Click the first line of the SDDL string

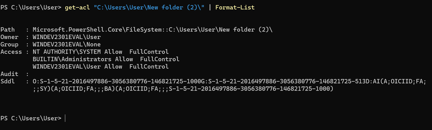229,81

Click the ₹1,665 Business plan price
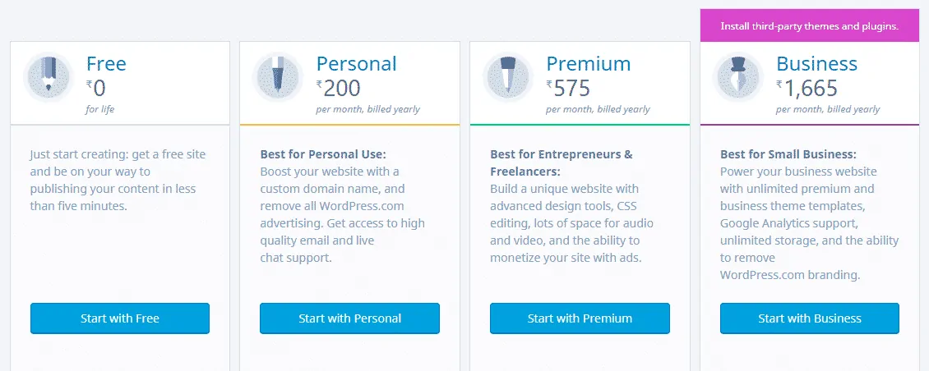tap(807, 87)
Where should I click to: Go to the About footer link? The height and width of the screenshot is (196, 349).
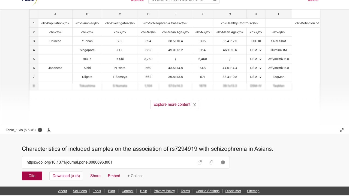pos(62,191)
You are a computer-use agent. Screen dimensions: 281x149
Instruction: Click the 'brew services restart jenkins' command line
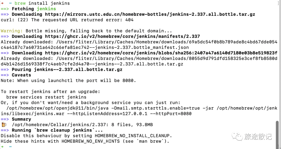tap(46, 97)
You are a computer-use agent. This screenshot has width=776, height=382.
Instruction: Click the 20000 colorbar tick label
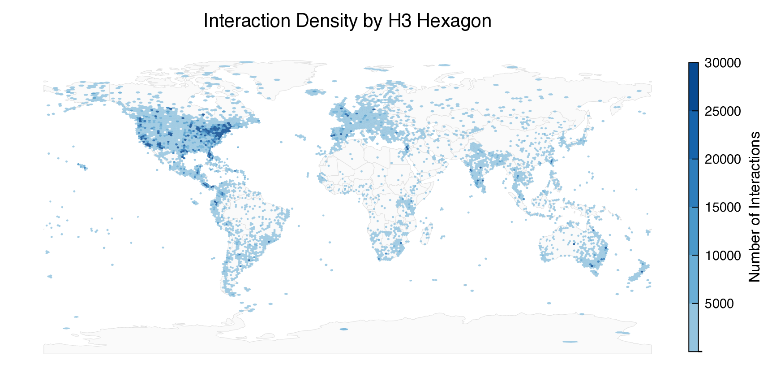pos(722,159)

========================================

• **What to produce**:
Please copy every line of the records above in which "agent" appears.

• **Reply**:
You are a computer-use agent. Screen dimensions: 281x149
You are a computer-use agent. This screenshot has width=776, height=382.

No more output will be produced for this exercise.